Andreas Heinecke, Veranstalter der Reihe „Spectacle & Cirque“ war am Freitagabend im Celler Badeland selbst sehr gespannt vor der ersten Vorstellung des Stücks „Wo ist Tobi?“ vom Schweizer Zirkus „FahrAway“, denn live gesehen hatte er es noch nicht. Wärmstens empfohlen wurde es ihm, und der Förderpreis „Nouveaux Cirque“ des Kantons Basel für die Artisten war ein weiteres Qualitätsmerkmal. Ein Stück für Zirkusliebhaber von 6 bis 99 Jahren, lautete die Ankündigung. Sicherlich zutreffend angesichts der begeisterten Reaktionen der Kinder. Die Antwort der sechsjährigen Juli auf die Frage, was ihr am besten gefallen hätte, sprach da Bände: „Alles!“

Hochleistungsartistik des Schweizer Duos

Gesehen hatte sie rund 75 Minuten Hochleistungsartistik des Schweizer Duos Solvejg Weyeneth und Valentin Steinemann. Balance-Akte auf dem Boden oder auf dem Fahrrad, alleine oder zu zweit, Kunststücke auf dem Seil unter dem Kuppeldach und immer wieder selbst gemachte Musik, wahlweise mit Cello, Kontrabass, Flöte oder auch gesungen. Sie waren praktisch pausenlos in Bewegung, ohne sichtbar außer Atem zu kommen. Und wenn sie einmal scheinbar völlig erschöpft auf dem Boden liegen blieb, war das nur das Startsignal für ihren Partner, sie mit einem Seilzug unter das Dach zu befördern, wo ihre Lebensgeister schnell wieder erwachten und sie mit Artistik in schwindelerregender Höhe das Publikum in Atem hielt. Selbst Künstlerkollege Thorsten Tschernow aus Celle, seines Zeichens „Zauberer“, zeigte sich von der Darbietung beeindruckt: „Es war im positiven Sinne unaufgeregt und poetisch“.

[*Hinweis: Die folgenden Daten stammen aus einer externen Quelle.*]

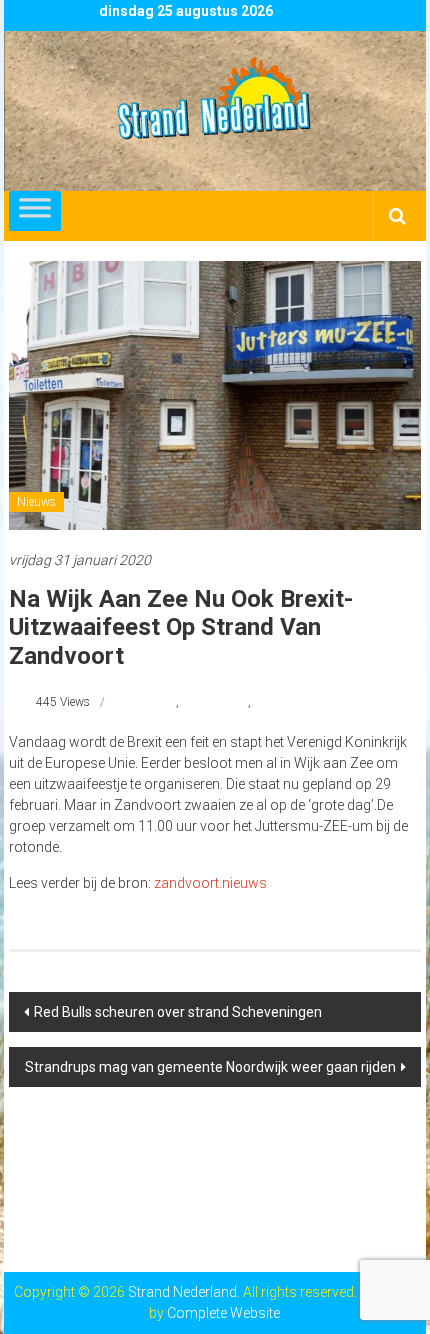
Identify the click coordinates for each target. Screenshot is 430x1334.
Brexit (161, 702)
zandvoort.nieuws (210, 883)
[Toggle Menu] (35, 211)
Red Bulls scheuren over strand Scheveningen (178, 1012)
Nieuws (36, 502)
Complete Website (223, 1313)
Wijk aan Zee (215, 702)
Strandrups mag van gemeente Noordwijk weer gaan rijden (210, 1067)
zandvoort (280, 702)
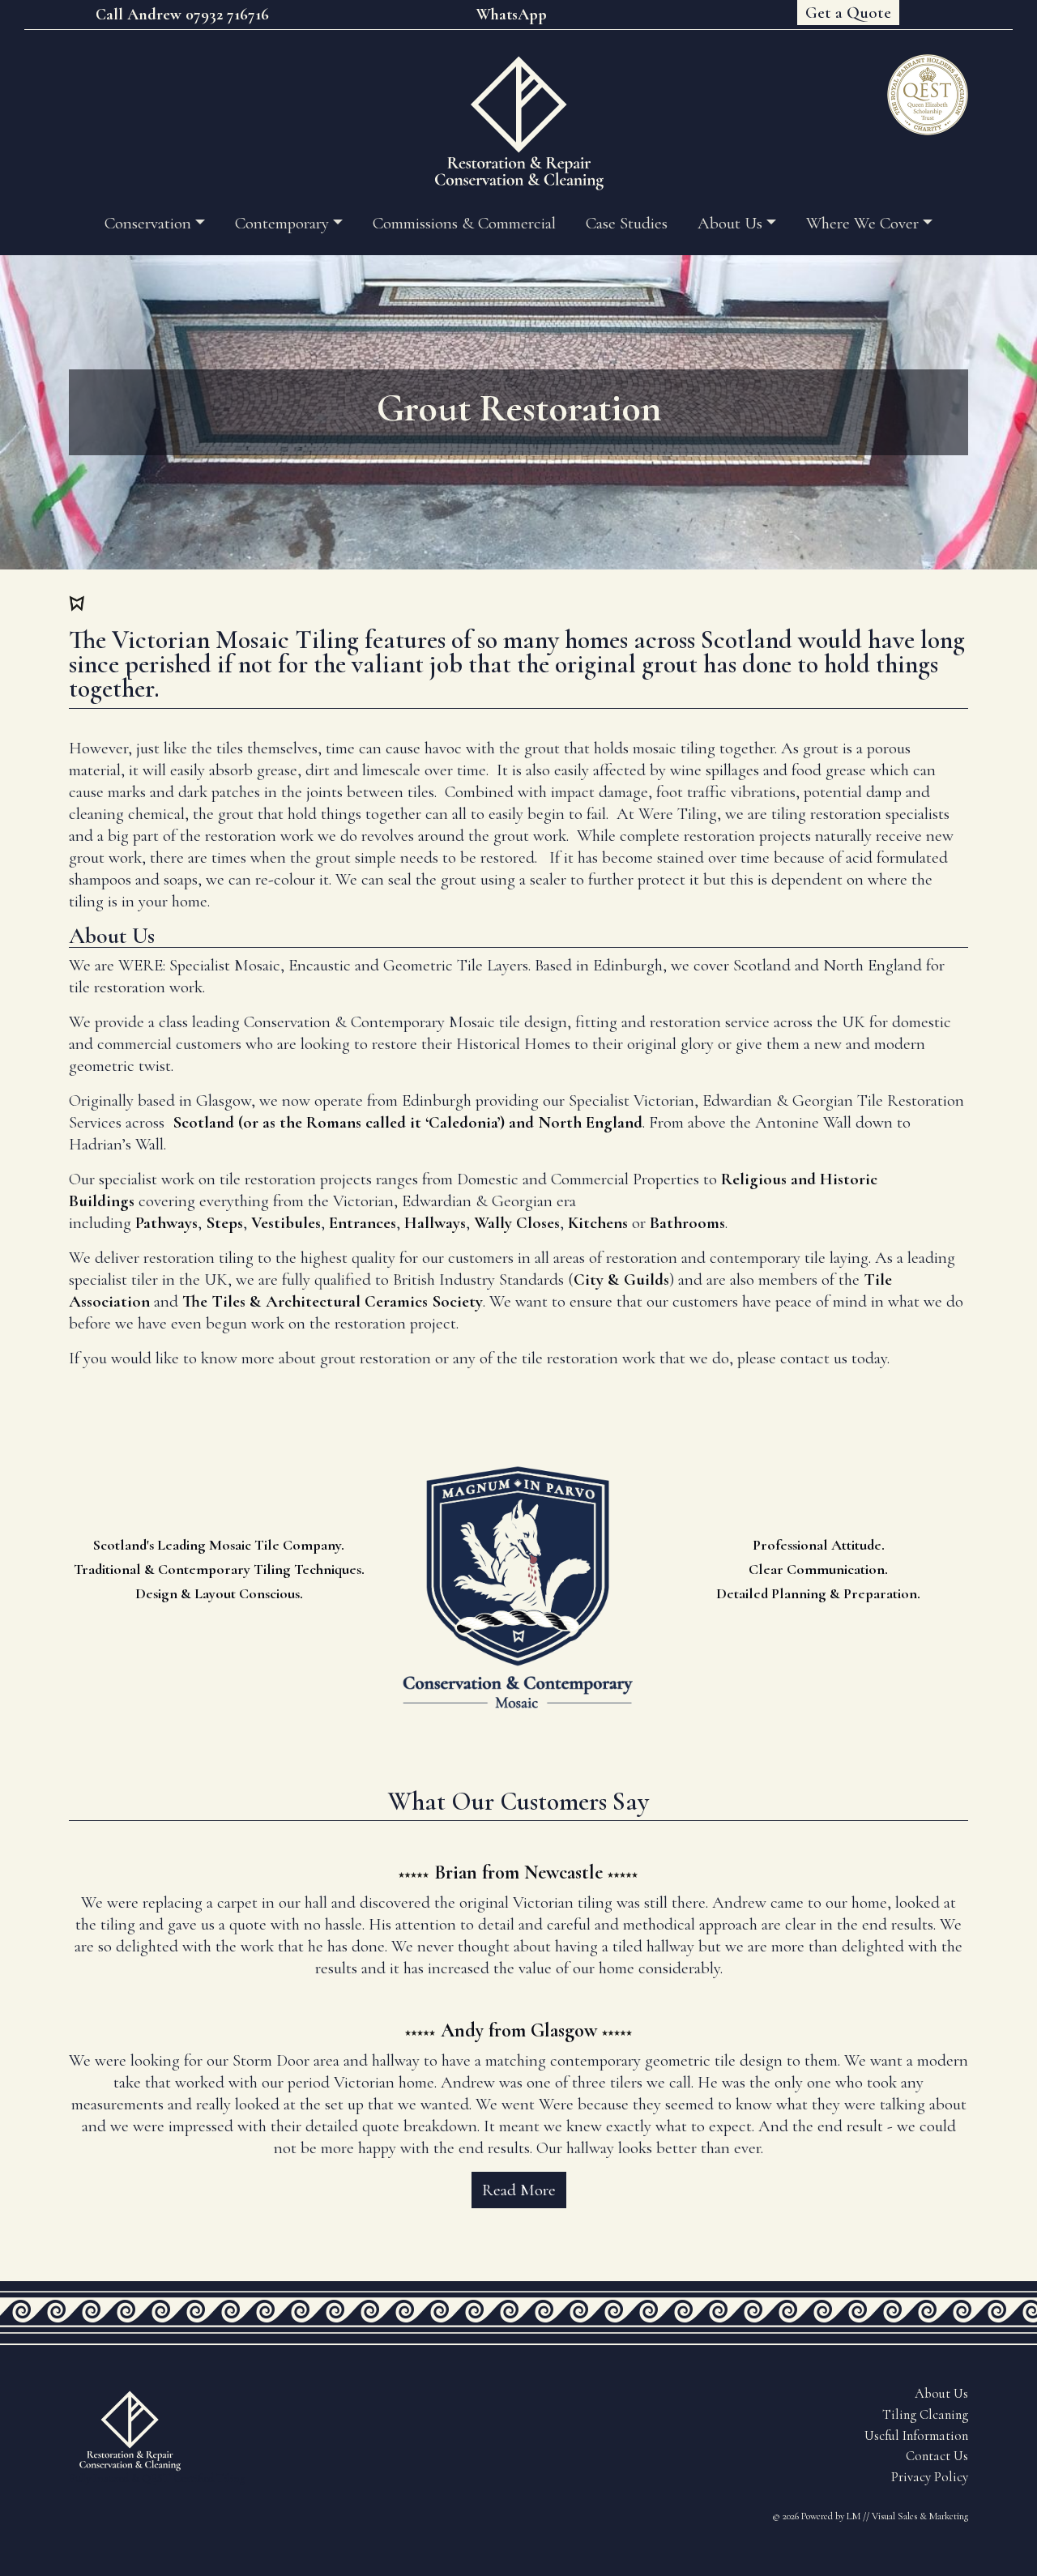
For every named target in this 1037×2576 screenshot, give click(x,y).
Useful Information (916, 2436)
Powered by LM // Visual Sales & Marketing (884, 2516)
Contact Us (937, 2456)
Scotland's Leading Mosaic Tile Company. (218, 1545)
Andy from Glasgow (519, 2030)
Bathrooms (687, 1223)
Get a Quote (848, 12)
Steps (224, 1223)
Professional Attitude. (819, 1545)
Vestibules (286, 1223)
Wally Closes (517, 1223)
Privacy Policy (929, 2477)
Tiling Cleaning (925, 2415)
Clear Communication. (818, 1569)
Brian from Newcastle (518, 1872)
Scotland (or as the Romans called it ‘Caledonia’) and (355, 1122)
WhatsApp (511, 14)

Andreas Röper hat bei seiner Tätigkeit für die Celler Stadtwerke viele Veranstaltungen selbst organisiert und zeigte sich ebenfalls begeistert: „Obwohl ich schon viel gesehen habe, bin ich von der Leistung der Artisten schwer beeindruckt. Obwohl richtig anstrengend, wirkten die Aktionen spielerisch leicht“.

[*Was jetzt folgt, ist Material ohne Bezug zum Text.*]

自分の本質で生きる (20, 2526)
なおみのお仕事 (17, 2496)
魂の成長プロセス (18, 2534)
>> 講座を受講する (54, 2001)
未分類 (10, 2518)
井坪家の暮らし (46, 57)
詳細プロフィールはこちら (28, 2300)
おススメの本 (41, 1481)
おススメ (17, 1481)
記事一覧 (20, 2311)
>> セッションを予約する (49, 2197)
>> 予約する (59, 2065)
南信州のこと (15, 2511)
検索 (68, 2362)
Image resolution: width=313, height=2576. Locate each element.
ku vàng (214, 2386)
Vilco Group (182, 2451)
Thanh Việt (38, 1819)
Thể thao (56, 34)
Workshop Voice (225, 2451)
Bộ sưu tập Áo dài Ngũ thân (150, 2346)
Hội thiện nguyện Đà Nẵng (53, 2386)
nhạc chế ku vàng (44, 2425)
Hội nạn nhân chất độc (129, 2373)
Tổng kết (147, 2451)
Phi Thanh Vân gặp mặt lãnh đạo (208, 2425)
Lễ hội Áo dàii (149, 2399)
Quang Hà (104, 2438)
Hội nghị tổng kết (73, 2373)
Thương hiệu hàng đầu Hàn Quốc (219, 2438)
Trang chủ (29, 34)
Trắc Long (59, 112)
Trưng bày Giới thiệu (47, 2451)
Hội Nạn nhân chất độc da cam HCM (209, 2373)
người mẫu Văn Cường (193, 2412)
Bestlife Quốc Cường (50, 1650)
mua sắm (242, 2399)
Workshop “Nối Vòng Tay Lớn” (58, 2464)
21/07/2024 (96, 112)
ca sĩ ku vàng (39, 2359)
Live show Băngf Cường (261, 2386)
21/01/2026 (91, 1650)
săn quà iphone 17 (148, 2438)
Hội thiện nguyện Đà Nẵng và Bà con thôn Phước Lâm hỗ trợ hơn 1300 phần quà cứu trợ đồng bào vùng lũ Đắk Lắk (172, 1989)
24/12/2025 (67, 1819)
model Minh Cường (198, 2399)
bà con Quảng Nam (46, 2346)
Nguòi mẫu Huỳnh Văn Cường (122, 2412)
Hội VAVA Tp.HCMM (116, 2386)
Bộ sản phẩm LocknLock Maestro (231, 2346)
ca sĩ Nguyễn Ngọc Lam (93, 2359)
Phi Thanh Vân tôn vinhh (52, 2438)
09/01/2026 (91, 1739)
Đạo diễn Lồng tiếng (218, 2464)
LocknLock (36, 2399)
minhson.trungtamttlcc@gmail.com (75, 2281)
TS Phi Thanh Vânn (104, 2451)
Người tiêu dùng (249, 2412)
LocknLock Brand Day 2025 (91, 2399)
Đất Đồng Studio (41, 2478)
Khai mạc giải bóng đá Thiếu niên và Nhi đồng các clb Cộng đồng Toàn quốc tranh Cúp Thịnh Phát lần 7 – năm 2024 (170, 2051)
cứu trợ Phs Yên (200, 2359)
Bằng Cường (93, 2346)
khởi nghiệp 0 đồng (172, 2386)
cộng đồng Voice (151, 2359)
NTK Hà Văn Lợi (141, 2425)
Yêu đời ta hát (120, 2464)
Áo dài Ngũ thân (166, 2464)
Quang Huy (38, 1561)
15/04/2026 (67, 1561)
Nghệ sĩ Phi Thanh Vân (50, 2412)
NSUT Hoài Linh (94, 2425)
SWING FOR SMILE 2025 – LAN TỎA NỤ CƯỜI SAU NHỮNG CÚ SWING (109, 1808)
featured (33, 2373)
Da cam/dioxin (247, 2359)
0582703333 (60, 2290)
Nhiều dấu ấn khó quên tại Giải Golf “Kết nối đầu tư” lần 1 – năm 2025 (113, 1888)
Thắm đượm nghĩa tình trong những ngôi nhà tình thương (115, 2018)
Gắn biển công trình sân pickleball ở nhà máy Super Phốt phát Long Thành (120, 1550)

Nur titelgebende Frage bleibt unaufgelöst

Auch die Clownerie kam nicht zu kurz, und wenn Valentin Steinemann wiederholt tollpatschig gegen den Metallschrank rannte, dann amüsierte dies die zehnjährige Charlotte aus Celle in der ersten Reihe königlich. Dass das Handhaben des „Diabolo“ in den Händen einer Könnerin wahrlich kein Kinderspiel ist, bewies Solvejg Weyeneth eindrucksvoll. Die Aktionen in der Höhe waren auch für Meister ihres Fachs durchaus riskant, und es hätte dem Schauwert der Darbietungen keinen Abbruch getan, wenn sich beide mit Seilen gesichert hätten.

Nur die titelgebende Frage: „Wo ist Tobi?“ wurde nicht aufgelöst, und man wunderte sich zum Schluss, wer denn Tobi überhaupt war. Dabei wäre die Antwort leicht zu erfinden gewesen. Die erzählte Geschichte vom Artistenpaar, das sich in der Manege kennenlernt, erst neckt, dann zusammen agiert, hätte man gut mit einer Romanze enden lassen können. Dann wäre die Frage „Wo ist Tobi“ vielleicht neun Monate später beantwortet worden.